- Born: Gloucestershire
- Died: 1672 (in Julian calendar)
- Resting place: Aquia
- Spouse(s): Mary Kittamaquund
- Children: Giles Brent
- Relatives: Margaret Brent
- Position held: Colonial Governor of Maryland

= Giles Brent =

Acting governor of colonial Maryland (died 1672)

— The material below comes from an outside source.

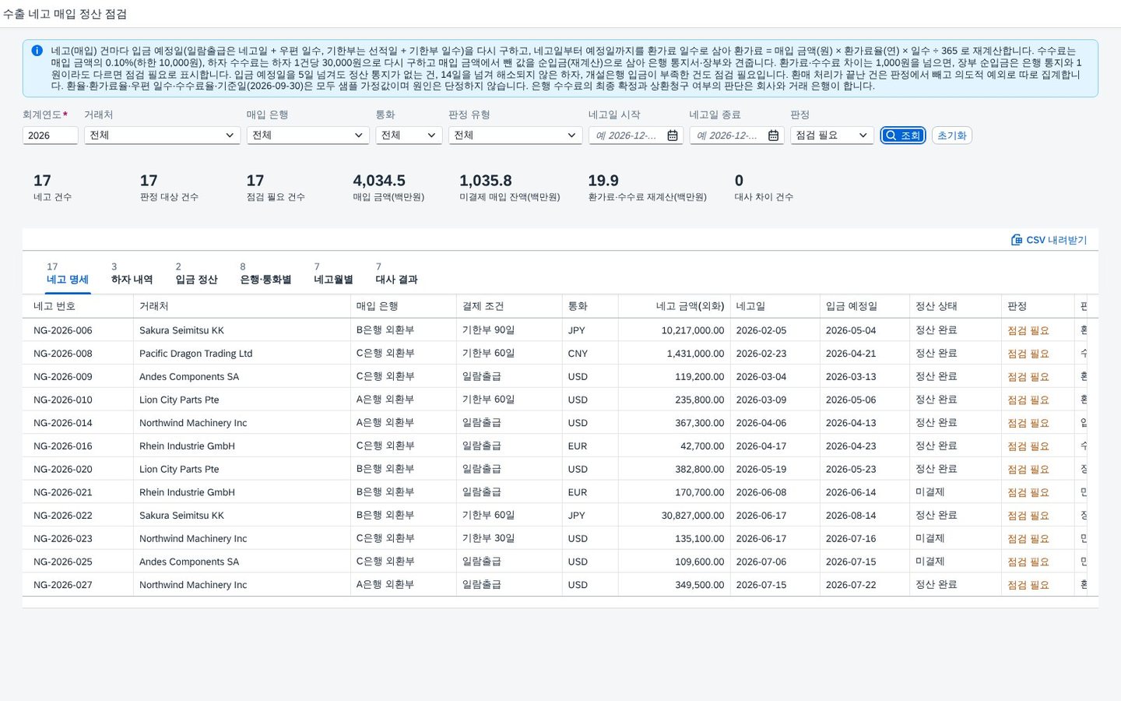Viewport: 1121px width, 701px height.
Task: Click the 초기화 reset button
Action: tap(951, 136)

Giles Brent (sometimes Gyles, ) was an English colonist in the Province of Maryland and Virginia Colony. As a Roman Catholic family, Brent and his siblings emigrated away from Protestant-favoring England in the 1630s. Giles lived on Kent Island and eventually became acting governor of Maryland. He was married to Mary Kittamaquund, the daughter of a Piscataway chief. After a disagreements with Lord Baltimore, Giles and sisters moved to Northern Neck, Virginia, where they established major tracts of property. Giles's son, Giles Brent II was active during Bacon's Rebellion.

==Early life and family (England)==
Giles was the son of Sir Richard Brent and Elizabeth Brent. Elizabeth's father was named Giles Reade. The Brents were of Gloucestershire of South West England, at Lark Stoke and Admington in 1553. Sir Richard Brent was High Sheriff of Gloucestershire for a time. Richard and his wife were close to Fulke Greville, 1st Baron Brooke, part of King James I's court.

In 1619, Sir Richard's daughter Catherine converted to Catholicism, with the family eventually all joining the faith. Catherine and other sisters joined an abbey in Cambrai starting in 1628.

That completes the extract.